## Work to be completed:
Set down exactly the lines below, starting at the one that contains "You are a computer-use agent. Screen dimensions: 557x417" and ending at the one that contains "Task: Toggle sorting on the 可以被撤銷 column", with both of those lines included and nothing else.

Items from a data source
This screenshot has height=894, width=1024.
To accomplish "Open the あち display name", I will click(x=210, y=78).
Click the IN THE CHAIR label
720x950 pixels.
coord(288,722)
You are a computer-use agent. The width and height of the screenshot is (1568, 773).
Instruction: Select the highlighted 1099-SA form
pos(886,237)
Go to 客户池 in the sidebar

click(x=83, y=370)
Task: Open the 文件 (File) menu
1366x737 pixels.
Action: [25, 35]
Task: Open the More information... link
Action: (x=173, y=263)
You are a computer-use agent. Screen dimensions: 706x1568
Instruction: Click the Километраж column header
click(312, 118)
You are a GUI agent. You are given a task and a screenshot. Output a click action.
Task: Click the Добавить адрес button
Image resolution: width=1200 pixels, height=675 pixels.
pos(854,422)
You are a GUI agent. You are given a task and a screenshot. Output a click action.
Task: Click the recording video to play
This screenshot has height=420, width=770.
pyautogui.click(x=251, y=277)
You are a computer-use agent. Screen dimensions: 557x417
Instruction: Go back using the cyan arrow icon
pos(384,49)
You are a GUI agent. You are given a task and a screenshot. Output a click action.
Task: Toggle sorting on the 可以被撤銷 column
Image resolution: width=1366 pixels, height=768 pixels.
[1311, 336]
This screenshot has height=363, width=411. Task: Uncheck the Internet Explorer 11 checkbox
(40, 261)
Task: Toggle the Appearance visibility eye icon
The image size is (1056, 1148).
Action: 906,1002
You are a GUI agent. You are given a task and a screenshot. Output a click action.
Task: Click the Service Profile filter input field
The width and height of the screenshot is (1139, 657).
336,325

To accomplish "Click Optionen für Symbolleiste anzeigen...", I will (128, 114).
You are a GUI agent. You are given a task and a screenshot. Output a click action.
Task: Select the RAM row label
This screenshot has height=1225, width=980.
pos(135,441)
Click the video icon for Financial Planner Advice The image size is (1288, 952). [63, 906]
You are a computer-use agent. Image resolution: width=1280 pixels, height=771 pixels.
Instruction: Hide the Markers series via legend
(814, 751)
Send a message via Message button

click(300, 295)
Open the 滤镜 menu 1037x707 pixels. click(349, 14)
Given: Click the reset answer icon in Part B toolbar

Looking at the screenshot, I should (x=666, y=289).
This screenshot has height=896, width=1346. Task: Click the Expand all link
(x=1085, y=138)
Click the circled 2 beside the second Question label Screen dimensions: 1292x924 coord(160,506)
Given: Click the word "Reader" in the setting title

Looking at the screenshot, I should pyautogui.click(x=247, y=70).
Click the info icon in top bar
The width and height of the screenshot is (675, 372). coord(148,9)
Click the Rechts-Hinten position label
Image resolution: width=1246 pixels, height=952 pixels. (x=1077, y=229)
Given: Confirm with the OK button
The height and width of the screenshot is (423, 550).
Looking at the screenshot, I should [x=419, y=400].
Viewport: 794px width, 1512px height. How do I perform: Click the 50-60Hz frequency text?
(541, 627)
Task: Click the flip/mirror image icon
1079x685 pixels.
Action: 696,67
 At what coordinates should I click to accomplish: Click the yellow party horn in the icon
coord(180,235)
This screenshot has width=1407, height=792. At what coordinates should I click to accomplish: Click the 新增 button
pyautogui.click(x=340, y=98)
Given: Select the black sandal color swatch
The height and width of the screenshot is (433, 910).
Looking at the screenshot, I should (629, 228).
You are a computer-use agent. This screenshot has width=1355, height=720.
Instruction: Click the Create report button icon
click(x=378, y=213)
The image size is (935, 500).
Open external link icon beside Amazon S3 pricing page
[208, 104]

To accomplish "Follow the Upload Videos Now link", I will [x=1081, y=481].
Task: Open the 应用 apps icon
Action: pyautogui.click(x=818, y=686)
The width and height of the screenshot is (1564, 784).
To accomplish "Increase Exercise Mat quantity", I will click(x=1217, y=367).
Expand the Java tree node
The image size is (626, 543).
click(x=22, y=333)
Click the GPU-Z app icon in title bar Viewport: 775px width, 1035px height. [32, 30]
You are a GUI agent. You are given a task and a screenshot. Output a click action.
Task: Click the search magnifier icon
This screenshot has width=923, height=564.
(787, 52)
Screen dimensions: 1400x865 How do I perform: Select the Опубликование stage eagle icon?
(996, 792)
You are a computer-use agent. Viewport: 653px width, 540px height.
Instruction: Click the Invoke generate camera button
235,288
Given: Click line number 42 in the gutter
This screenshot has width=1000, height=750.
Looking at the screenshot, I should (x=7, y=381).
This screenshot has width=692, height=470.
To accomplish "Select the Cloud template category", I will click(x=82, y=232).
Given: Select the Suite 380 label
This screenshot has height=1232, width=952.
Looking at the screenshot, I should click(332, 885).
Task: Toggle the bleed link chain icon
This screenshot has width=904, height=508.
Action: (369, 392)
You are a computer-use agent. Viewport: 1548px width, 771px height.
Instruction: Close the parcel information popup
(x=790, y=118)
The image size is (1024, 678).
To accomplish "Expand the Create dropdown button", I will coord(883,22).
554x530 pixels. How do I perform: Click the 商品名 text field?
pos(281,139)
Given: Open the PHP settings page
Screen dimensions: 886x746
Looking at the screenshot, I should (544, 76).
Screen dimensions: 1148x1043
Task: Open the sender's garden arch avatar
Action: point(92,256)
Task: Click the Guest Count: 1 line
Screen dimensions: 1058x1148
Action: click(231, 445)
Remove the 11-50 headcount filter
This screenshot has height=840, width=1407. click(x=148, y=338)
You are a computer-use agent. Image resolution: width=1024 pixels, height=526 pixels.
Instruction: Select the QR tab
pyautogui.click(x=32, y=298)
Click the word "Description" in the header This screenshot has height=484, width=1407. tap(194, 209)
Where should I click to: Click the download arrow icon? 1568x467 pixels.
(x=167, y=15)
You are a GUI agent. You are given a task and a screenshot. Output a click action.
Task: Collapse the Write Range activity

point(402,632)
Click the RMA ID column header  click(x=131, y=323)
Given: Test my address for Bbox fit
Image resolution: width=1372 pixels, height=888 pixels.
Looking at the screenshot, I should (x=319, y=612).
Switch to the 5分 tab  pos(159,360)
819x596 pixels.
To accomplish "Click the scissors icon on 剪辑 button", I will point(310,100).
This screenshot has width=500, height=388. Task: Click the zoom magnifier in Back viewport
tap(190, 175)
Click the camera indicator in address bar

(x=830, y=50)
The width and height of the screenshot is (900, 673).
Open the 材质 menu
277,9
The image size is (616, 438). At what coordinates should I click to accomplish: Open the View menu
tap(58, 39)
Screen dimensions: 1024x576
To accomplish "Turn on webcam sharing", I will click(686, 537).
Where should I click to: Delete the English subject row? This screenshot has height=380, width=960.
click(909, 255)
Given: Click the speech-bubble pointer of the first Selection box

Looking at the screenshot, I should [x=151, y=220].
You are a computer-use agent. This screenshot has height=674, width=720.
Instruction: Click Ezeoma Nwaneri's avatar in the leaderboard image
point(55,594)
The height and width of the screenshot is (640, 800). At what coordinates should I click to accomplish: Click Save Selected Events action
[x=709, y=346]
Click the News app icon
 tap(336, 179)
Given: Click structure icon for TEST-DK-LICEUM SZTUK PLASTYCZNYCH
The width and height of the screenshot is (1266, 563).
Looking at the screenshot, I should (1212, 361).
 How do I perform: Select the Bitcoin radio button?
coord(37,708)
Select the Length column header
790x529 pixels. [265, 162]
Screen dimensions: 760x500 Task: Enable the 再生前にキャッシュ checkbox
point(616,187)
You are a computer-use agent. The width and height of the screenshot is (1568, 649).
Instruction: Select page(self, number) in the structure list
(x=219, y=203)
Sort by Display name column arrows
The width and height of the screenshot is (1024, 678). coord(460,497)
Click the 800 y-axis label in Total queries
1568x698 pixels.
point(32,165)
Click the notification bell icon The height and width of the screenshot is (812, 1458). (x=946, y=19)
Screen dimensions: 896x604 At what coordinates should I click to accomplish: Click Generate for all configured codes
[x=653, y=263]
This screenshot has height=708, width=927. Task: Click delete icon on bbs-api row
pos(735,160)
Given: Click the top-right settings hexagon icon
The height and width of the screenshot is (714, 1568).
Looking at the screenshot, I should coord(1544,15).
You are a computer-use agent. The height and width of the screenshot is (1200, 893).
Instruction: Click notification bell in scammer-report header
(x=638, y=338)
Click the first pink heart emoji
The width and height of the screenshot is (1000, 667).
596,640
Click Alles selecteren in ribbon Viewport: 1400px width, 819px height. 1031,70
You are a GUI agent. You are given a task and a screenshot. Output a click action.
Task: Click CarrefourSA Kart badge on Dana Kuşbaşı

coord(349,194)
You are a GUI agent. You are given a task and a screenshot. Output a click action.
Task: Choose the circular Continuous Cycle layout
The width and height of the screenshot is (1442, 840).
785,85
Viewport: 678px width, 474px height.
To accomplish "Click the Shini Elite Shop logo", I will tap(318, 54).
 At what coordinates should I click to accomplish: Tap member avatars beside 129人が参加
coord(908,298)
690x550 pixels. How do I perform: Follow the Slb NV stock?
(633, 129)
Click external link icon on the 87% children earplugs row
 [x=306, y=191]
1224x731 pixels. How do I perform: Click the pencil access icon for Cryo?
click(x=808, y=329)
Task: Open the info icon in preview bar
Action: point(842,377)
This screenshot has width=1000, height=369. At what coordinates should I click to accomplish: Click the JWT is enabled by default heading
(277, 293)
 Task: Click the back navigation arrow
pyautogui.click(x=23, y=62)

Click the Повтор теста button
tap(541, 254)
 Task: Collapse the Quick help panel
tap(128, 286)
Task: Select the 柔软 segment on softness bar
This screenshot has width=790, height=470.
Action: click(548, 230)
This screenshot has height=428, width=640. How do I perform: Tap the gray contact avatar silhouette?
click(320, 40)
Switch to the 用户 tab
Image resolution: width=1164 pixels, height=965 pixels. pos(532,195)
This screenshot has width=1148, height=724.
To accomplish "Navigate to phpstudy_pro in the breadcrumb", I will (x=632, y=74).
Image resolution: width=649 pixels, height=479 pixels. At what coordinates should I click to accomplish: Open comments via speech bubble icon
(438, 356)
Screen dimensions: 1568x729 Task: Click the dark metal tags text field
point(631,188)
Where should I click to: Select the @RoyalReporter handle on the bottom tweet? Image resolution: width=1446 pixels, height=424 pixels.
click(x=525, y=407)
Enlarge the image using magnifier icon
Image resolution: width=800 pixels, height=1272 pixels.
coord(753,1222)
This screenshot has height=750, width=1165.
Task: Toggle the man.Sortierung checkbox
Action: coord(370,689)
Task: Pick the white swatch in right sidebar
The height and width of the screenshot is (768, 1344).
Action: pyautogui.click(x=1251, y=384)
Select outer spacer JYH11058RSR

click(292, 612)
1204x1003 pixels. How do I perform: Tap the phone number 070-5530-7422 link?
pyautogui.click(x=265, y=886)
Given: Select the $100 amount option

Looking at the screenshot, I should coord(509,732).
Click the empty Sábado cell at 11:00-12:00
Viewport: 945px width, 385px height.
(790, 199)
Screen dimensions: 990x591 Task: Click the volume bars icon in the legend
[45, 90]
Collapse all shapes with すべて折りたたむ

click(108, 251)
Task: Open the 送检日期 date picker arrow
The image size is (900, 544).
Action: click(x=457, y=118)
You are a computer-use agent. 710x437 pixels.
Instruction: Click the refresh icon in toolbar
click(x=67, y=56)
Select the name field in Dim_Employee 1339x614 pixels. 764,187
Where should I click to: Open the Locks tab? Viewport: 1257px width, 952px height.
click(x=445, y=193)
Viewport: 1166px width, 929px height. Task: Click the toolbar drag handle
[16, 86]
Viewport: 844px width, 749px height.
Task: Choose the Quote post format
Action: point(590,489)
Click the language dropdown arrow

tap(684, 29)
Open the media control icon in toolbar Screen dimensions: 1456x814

## Answer area:
You are a computer-use agent. Screen dimensions: 557x417
Instruction: Go back using the cyan arrow icon
pos(384,49)
You are a GUI agent. You are given a task and a screenshot. Output a click action.
Task: Toggle sorting on the 可以被撤銷 column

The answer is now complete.